◆ **TASK DIRECTIONS**:
Below are lines of data; count those that contain "Lehmdekorputz" and give the total alone.

◆ **Saved data entries**:

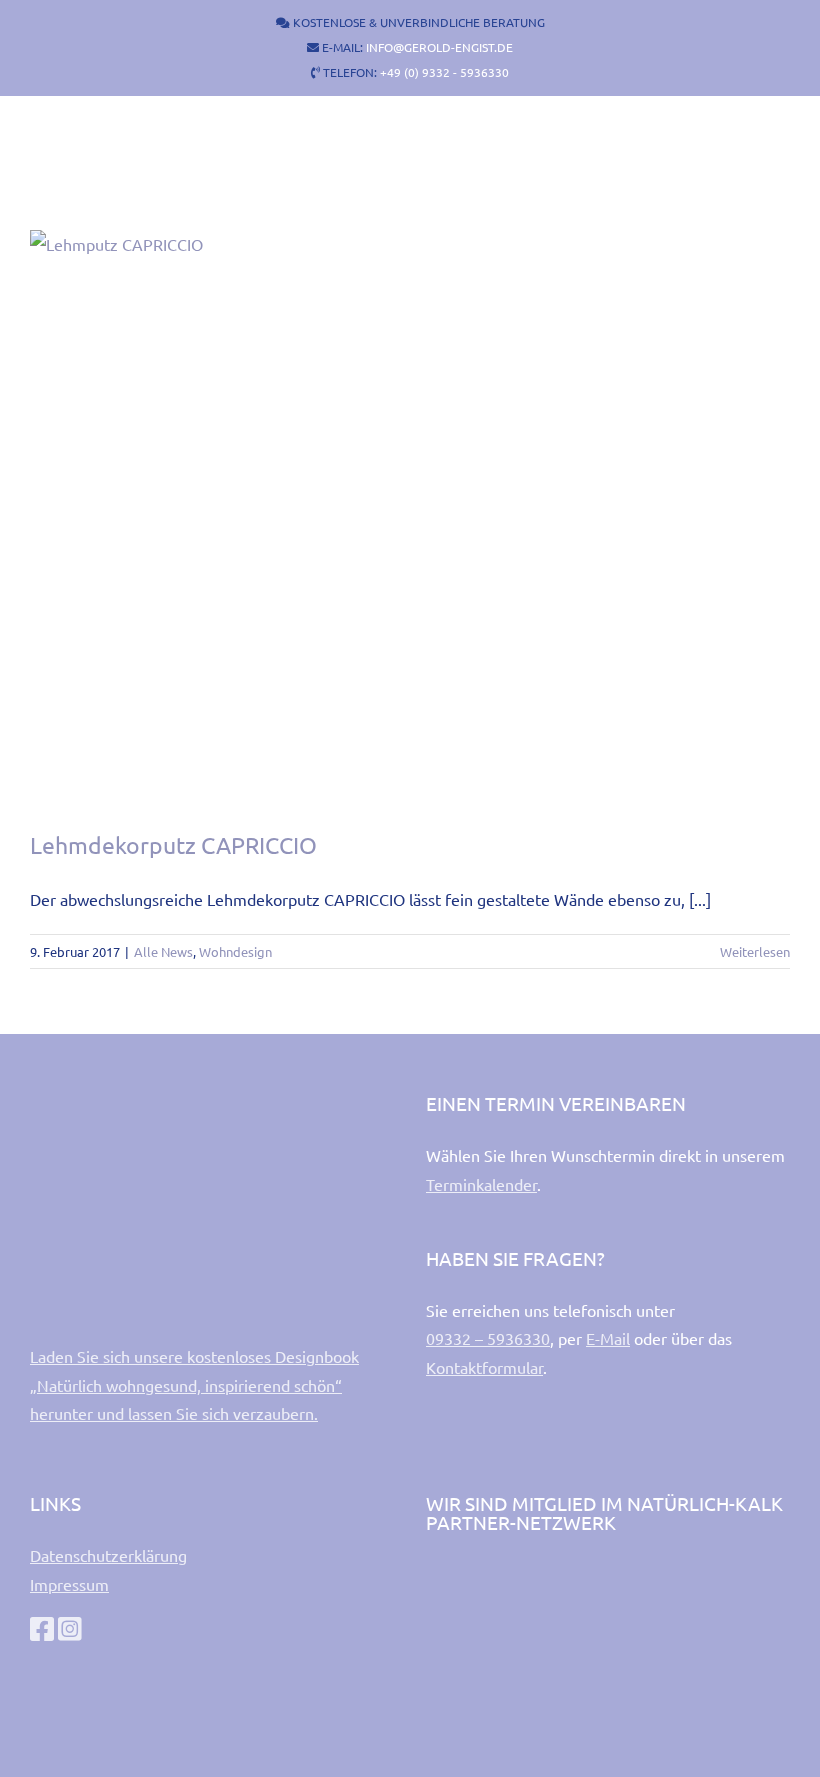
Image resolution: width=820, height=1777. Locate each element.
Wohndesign (235, 951)
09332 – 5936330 (488, 1338)
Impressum (69, 1584)
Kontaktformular (484, 1367)
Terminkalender (481, 1184)
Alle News (163, 951)
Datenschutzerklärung (108, 1555)
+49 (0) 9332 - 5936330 (444, 72)
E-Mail (608, 1338)
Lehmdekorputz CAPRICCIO (173, 844)
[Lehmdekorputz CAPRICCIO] (410, 515)
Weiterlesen (755, 951)
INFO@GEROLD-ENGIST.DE (439, 47)
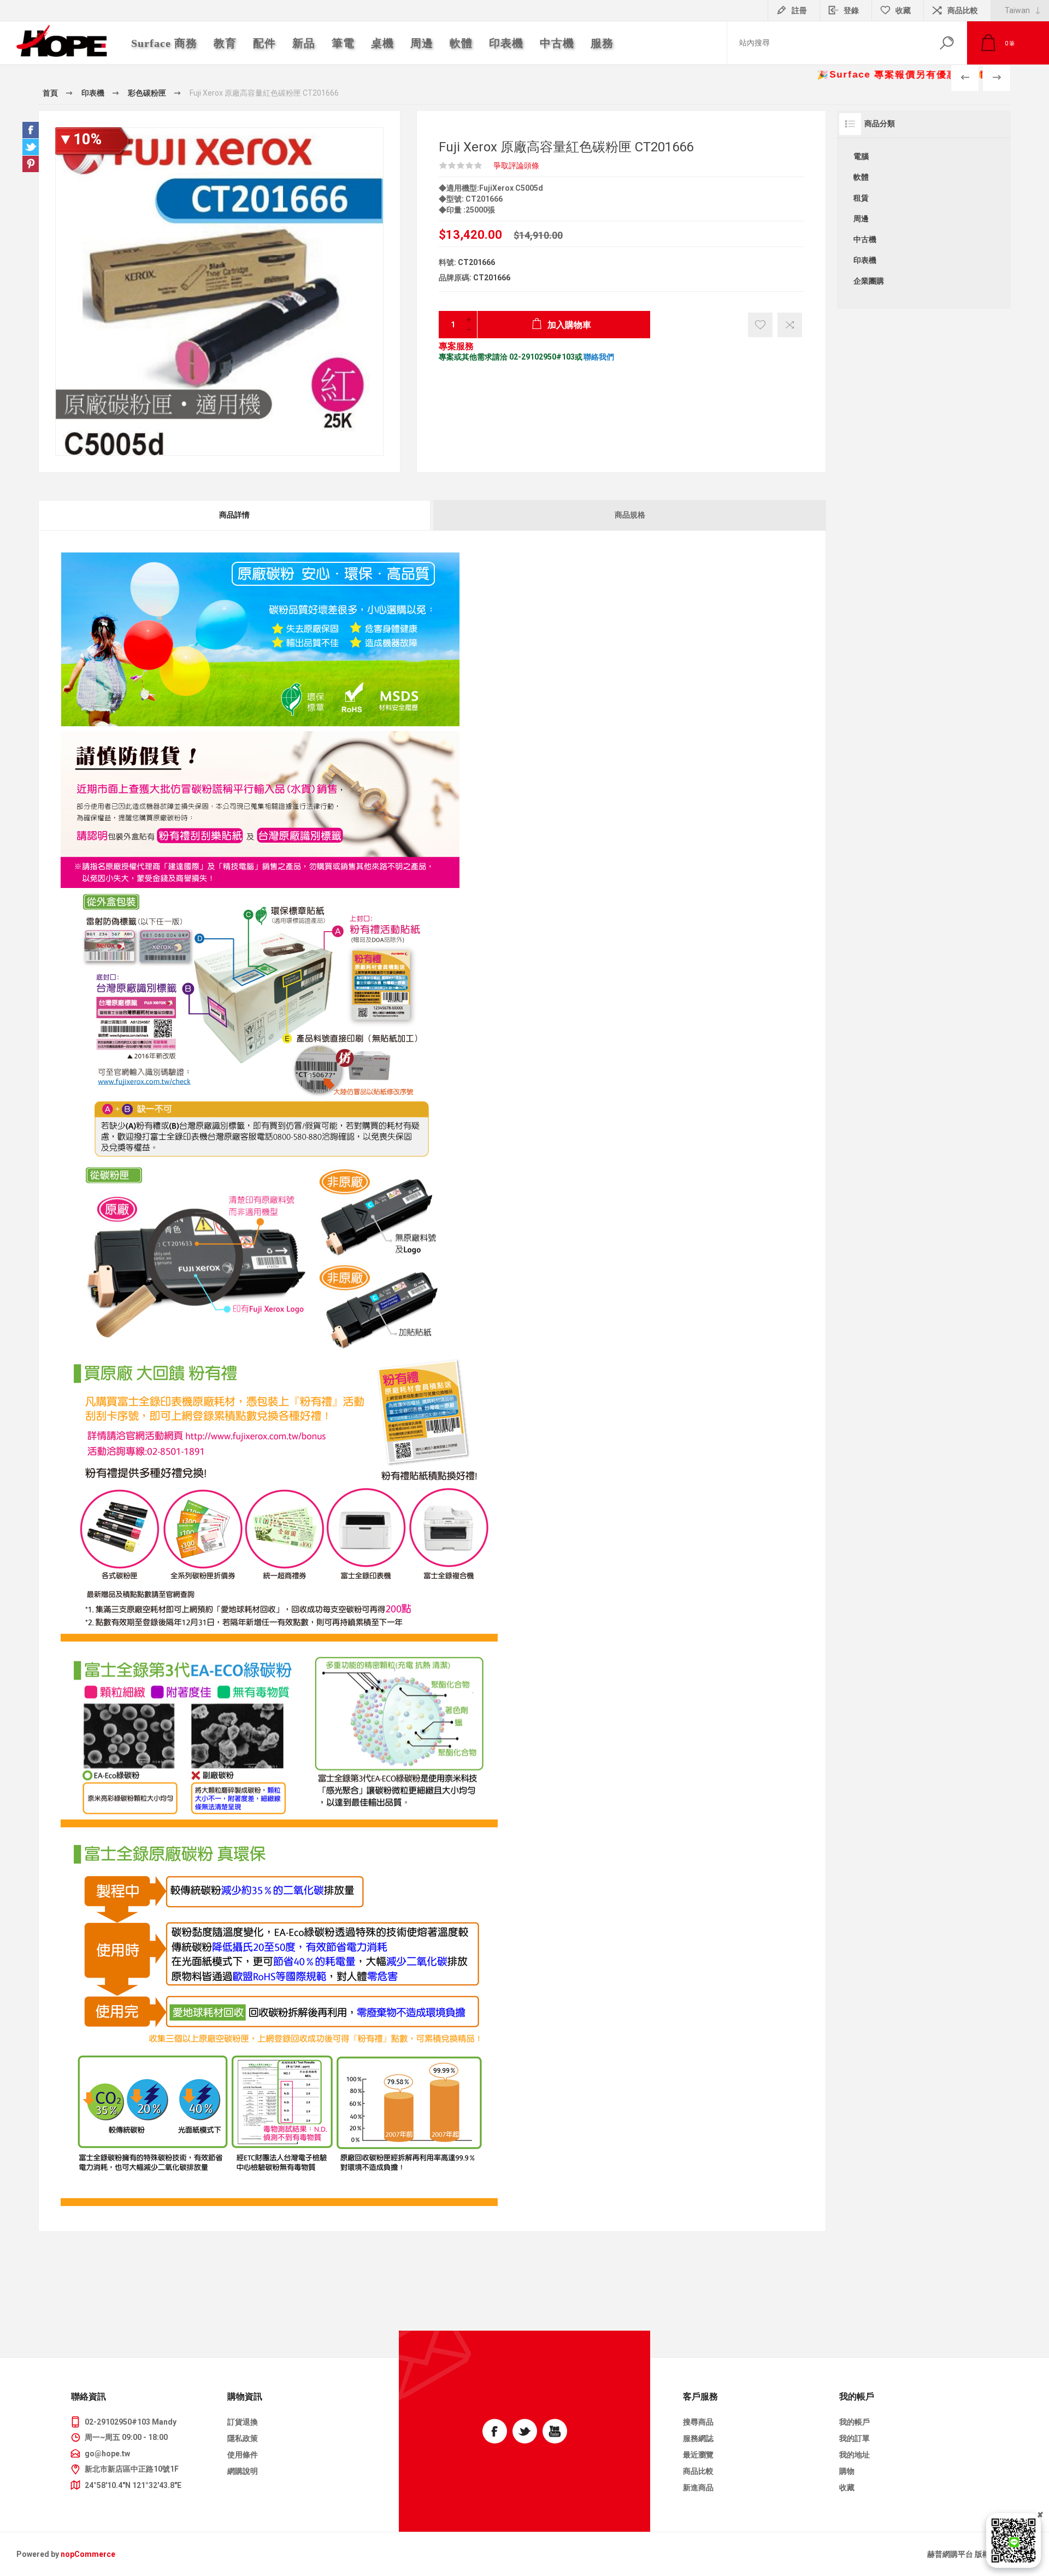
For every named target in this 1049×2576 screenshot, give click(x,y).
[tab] (235, 515)
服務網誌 (698, 2438)
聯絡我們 (599, 356)
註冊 (799, 10)
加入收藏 (760, 325)
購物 (846, 2471)
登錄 (851, 10)
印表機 (864, 260)
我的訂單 (854, 2438)
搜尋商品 (698, 2422)
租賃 (861, 197)
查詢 (946, 42)
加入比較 (789, 325)
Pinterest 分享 (30, 164)
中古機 (864, 239)
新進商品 (698, 2487)
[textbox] (826, 42)
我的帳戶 (854, 2422)
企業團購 (868, 281)
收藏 (846, 2487)
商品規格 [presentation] (630, 514)
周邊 (861, 218)
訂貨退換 (242, 2422)
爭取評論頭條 (516, 165)
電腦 (861, 156)
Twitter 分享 (30, 147)
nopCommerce (88, 2554)
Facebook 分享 (30, 130)
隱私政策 (242, 2438)
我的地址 (854, 2454)
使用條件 (242, 2454)
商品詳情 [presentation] (234, 514)
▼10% (80, 139)
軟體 (861, 177)
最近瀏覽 (698, 2454)
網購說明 (242, 2471)
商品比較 (962, 10)
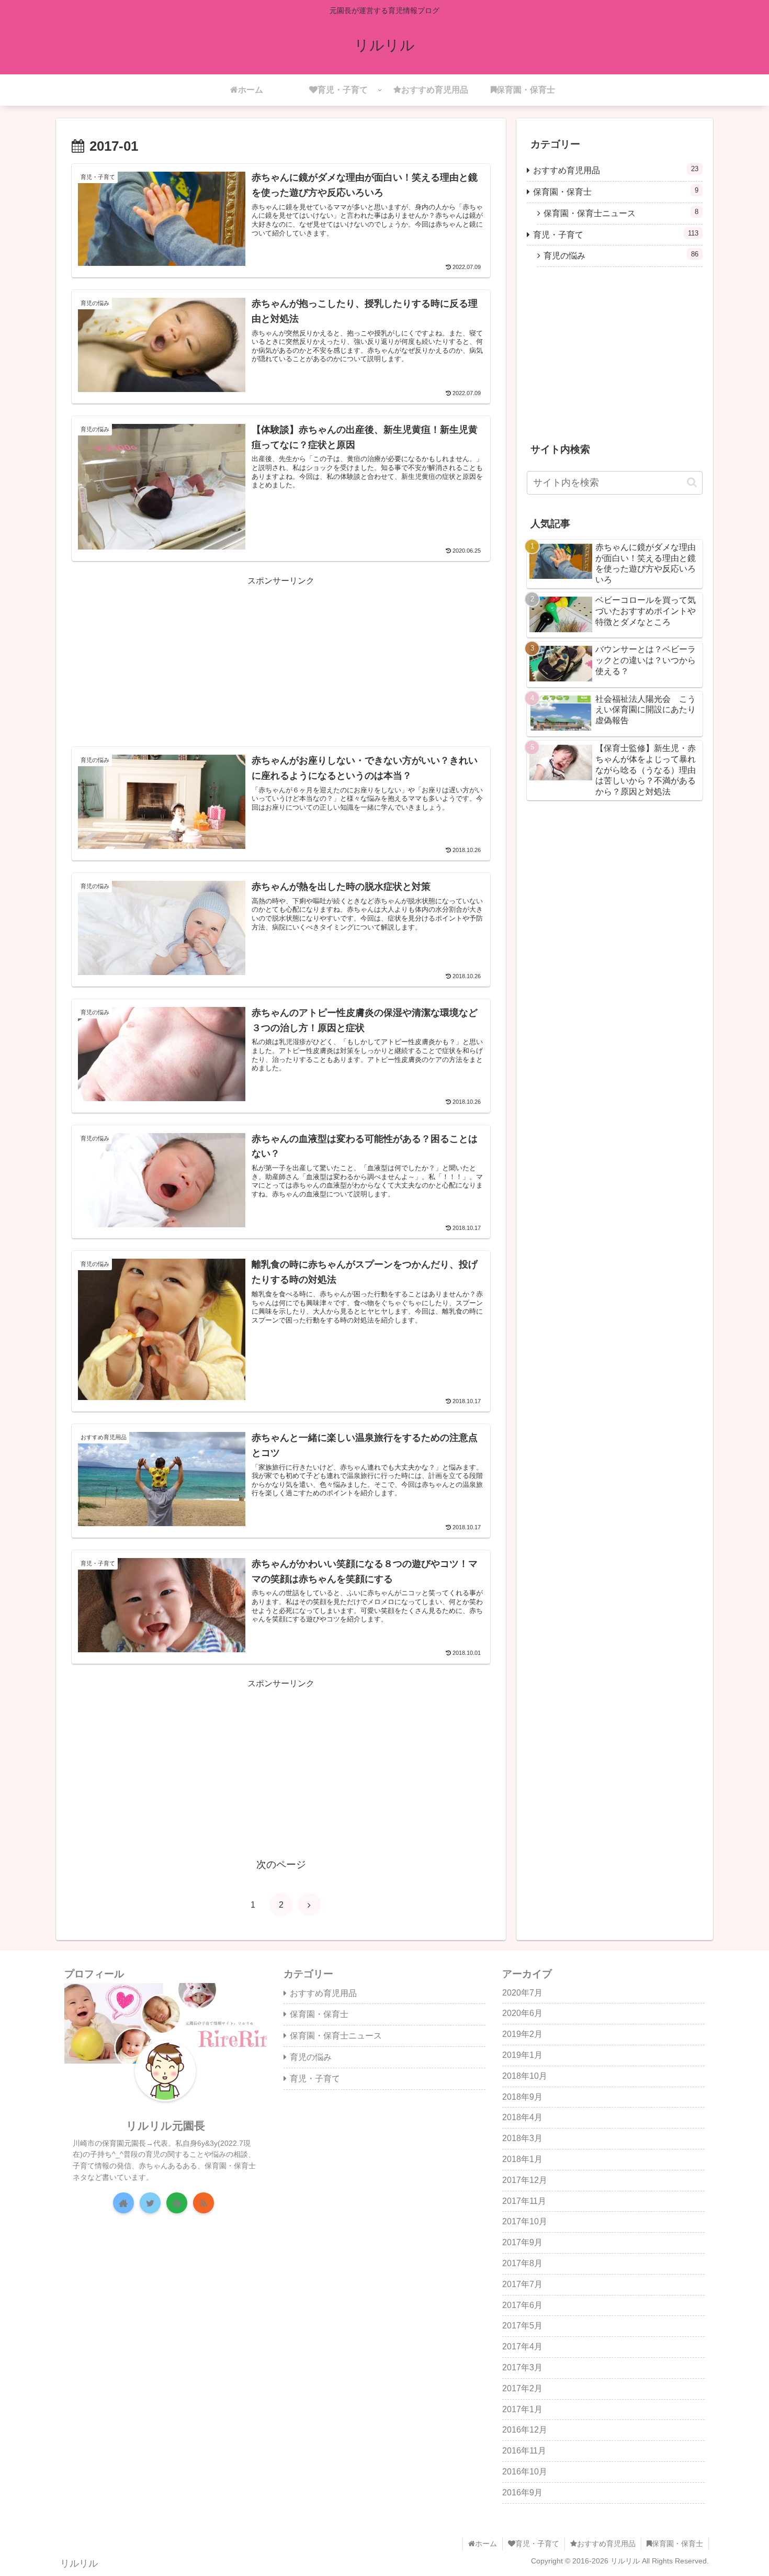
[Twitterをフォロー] (150, 2202)
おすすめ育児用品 (615, 170)
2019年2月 (522, 2034)
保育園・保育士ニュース (621, 213)
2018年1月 (522, 2159)
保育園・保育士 (615, 191)
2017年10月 (524, 2221)
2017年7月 (522, 2284)
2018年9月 (522, 2096)
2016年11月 (524, 2450)
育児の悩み (621, 255)
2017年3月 (522, 2367)
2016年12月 (524, 2429)
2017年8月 (522, 2263)
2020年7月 (522, 1992)
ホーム (486, 2543)
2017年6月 (522, 2305)
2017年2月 (522, 2388)
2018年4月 (522, 2117)
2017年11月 (524, 2201)
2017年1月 (522, 2409)
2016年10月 (524, 2471)
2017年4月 (522, 2346)
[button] (692, 482)
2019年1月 (522, 2055)
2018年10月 (524, 2075)
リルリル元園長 (165, 2126)
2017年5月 (522, 2325)
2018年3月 (522, 2138)
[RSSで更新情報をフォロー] (203, 2202)
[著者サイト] (123, 2202)
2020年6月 (522, 2013)
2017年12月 (524, 2180)
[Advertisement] (281, 662)
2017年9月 (522, 2242)
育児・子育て (615, 234)
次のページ (281, 1864)
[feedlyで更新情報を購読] (176, 2202)
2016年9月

◆ **TASK RESPONSE**:
2